**Exercise**
Please turn the lines that open with the one containing "You are a GUI" and close with the one containing "click(792, 334)" into a numbered list, including both of those lines and dropping any blank lines. Leave the pictures out.

--- start Source records ---

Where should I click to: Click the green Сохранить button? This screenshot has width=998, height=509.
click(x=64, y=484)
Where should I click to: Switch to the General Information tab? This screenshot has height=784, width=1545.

--- end Source records ---
--- start Source records ---

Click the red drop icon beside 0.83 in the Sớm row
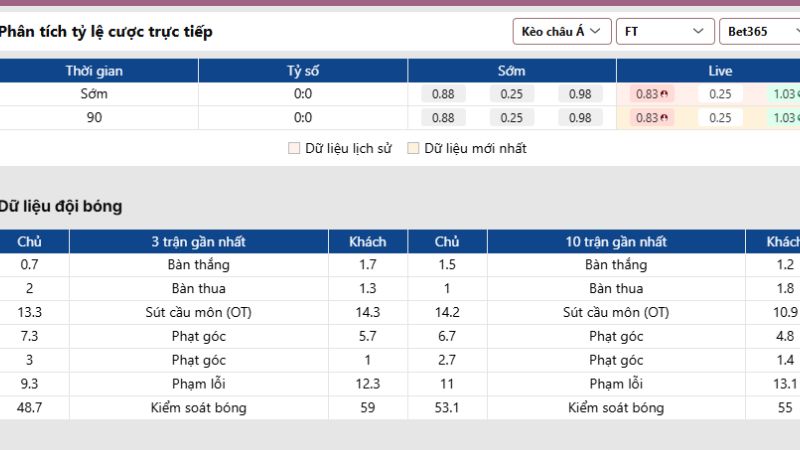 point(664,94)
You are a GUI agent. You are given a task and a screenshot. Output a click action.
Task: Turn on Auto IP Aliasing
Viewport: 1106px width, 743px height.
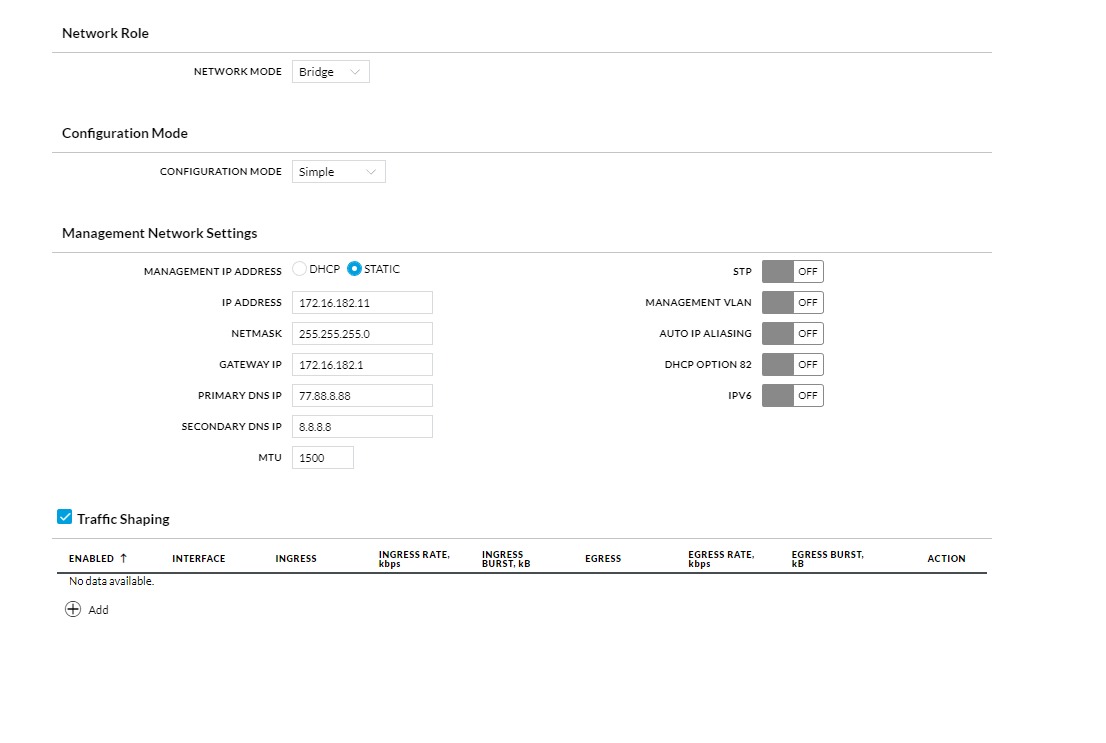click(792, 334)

--- end Source records ---
--- start Source records ---

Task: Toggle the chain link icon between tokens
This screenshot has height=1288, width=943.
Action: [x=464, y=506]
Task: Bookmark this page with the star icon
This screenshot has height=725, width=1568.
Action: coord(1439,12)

--- end Source records ---

**Task answer**
1. You are a GUI agent. You are given a task and a screenshot. Output a click action.
2. Task: Turn on Auto IP Aliasing
3. Viewport: 1106px width, 743px height.
4. click(792, 334)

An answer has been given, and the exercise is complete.